» **Work required**
Across the data below, how many lines hold "section"? Answer with that number and nothing else.

◆ ◆ ◆ ◆ ◆ ◆ ◆

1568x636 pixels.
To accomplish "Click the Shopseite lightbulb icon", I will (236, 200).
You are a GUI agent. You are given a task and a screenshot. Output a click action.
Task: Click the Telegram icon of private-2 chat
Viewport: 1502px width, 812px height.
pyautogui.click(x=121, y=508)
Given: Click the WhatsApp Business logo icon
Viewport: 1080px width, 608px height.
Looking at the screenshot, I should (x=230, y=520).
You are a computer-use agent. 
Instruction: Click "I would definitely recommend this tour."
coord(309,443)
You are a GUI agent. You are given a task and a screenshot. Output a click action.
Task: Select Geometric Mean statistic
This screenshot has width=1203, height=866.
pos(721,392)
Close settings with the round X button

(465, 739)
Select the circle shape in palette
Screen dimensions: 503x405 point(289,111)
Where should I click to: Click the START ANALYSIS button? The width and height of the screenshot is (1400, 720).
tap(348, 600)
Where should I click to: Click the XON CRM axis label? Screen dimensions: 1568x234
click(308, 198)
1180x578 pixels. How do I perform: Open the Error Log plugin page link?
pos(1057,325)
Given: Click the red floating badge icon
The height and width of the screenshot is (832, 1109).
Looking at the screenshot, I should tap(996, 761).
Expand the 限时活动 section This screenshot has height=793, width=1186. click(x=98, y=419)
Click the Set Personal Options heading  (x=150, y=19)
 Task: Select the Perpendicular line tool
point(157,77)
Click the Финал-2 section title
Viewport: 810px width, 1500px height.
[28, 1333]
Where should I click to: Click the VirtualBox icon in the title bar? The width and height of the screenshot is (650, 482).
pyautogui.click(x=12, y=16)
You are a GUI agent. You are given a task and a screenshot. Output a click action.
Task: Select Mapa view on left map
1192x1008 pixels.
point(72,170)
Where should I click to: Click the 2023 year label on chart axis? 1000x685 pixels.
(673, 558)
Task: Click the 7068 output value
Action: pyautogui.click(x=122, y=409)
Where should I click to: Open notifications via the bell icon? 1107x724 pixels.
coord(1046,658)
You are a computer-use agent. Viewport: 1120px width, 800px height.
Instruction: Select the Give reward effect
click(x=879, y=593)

◆ ◆ ◆ ◆ ◆ ◆ ◆

» **The answer**
2